Turkish authorities are still hunting for the remains of Saudi journalist Jamal Khashoggi and the threat of what's said to be a harrowing audio recording depicting his agonizing final moments as he was assassinated by a 15-man Saudi hit squad may materialize at any moment, but largely thanks to President Trump's willingness to countenance Khashoggi's murder to help preserve the US-Saudi relationship (and ensure that oil prices continue to move lower), the kingdom's young de facto leader, Saudi Crown Prince Mohammad bin Salman, is facing minimal international repercussions over suspicions that he personally ordered the killing (a claim he has repeatedly denied).
But the US's unwillingness to confront MbS isn't shared by Argentina. Argentine prosecutors are reportedly pursuing criminal charges against the prince that could lead to his arrest in Buenos Aires later this week in what has become the most serious backlash to the Khashoggi diplomatic crisis since everybody who doesn't sell arms to the Saudis said they would stop selling arms to the Saudis.
According to the New York Times, Argentina is investigating MbS for involvement in 'war crimes' in what the paper described as "the most significant test yet of Prince Mohammed’s ability to move past the international uproar that has surrounded him since the killing of the Saudi dissident...Khashoggi." MbS, along with other leaders of G-20 states, is expected to travel to Buenos Aires later this week for the annual G-20 summit.
But the investigation isn't strictly focused on whether MbS was involved in organizing the hit on Khashoggi. Instead, prosecutors are examining his involvement in the myriad 'war crimes' committed by Saudi during its brutal proxy war in Yemen.

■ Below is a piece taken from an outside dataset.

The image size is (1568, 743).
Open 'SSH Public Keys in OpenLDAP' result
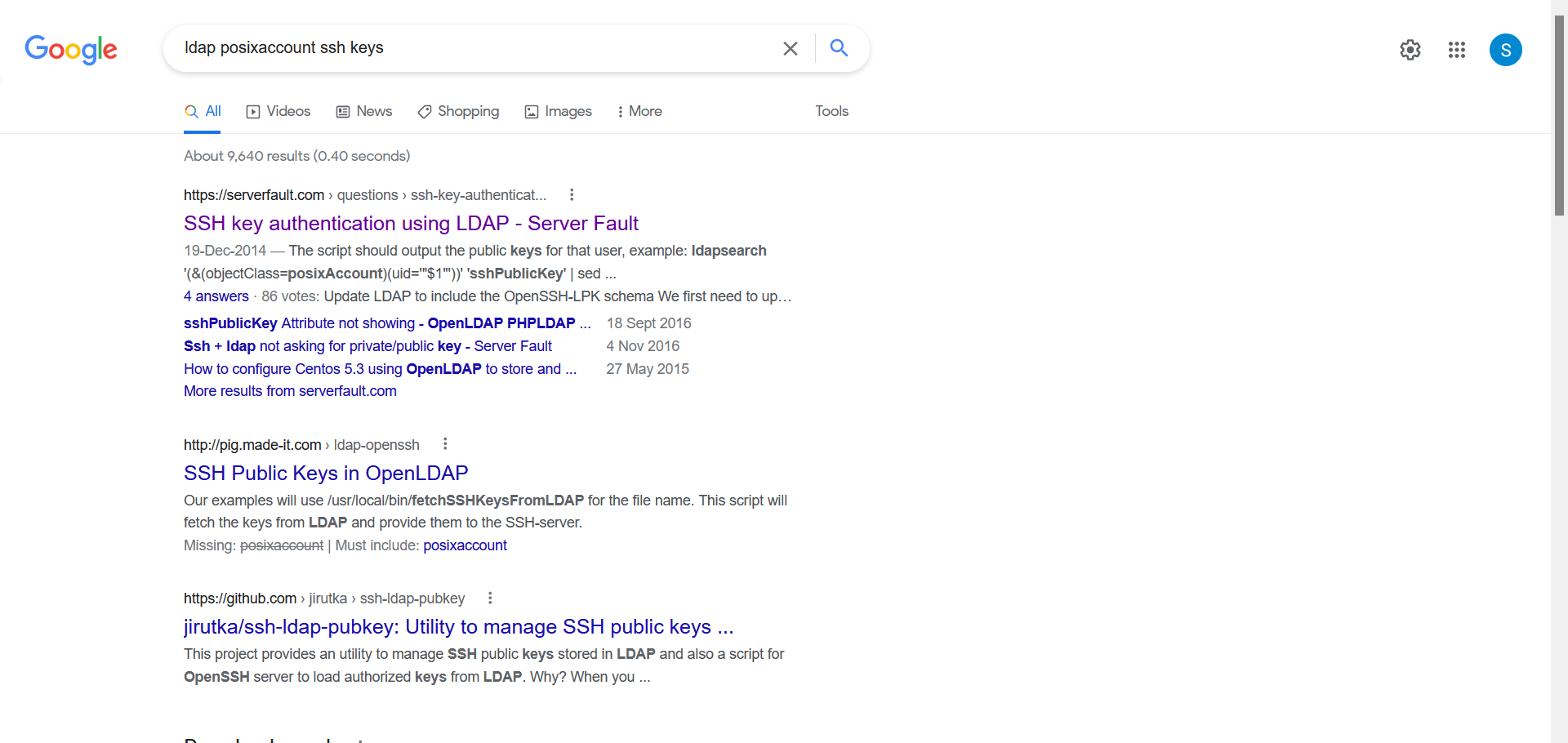(326, 473)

Although it is the killing and subsequent dismemberment of Mr. Khashoggi by Saudi agents in a consulate in Istanbul that has most damaged Prince Mohammed’s international image, the Argentine inquiry appears to center on potential crimes committed during the Saudi-led military intervention in Yemen.
Prince Mohammed, who is the kingdom’s defense minister as well as its de facto day-to-day ruler, has led a three-and-a-half-year bombing campaign and naval blockade of Yemen by a coalition of Arab allies seeking to dislodge from power a Yemeni faction allied with Iran.

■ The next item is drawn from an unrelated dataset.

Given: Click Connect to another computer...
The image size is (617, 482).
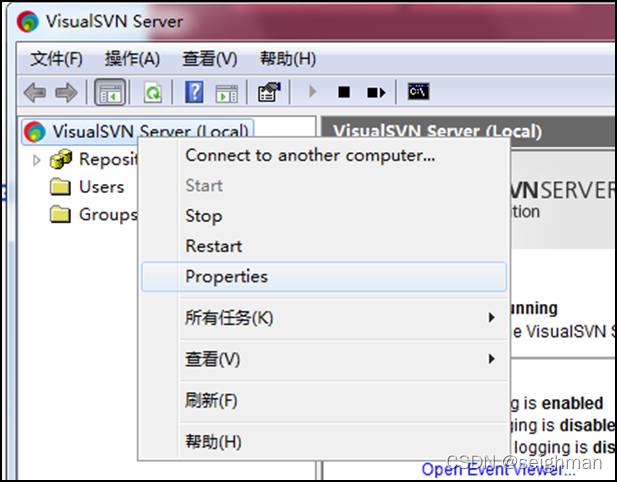Looking at the screenshot, I should [310, 155].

"Some of these attacks - if ordered or carried out by individuals with criminal intent - may amount to war crimes," Mr. Roth wrote.
By restricting critical food imports, the Saudi-led coalition "may also have violated the prohibition against using starvation as a method of warfare, which is a war crime," the petition argued.
While MbS would almost certainly be shielded by diplomatic immunity, the scandal surrounding any charges could still ruin his trip. What's worse, a scandal in Argentina could spoil the prince's "victory lap" tour of friendly nations just as it was supposed to reach its conclusion. The Argentine investigation was provoked by nonprofit groups like Human Rights Watch, which petitioned for an investigation knowing that the country's court system is uniquely equipped for prosecuting heads of state.
As Saudi's defense minister and its de facto leader, MbS has overseen airstrikes by the Saudi-led coalition in Yemen, including one in August 2018 that elicited an international outcry when it killed 26 Yemeni children and wounded 19 others when a bomb was dropped on a school bus. Another airstrike in October 2016 killed or wounded thousands of civilians at a crowded funeral. The examples of brutality are legion.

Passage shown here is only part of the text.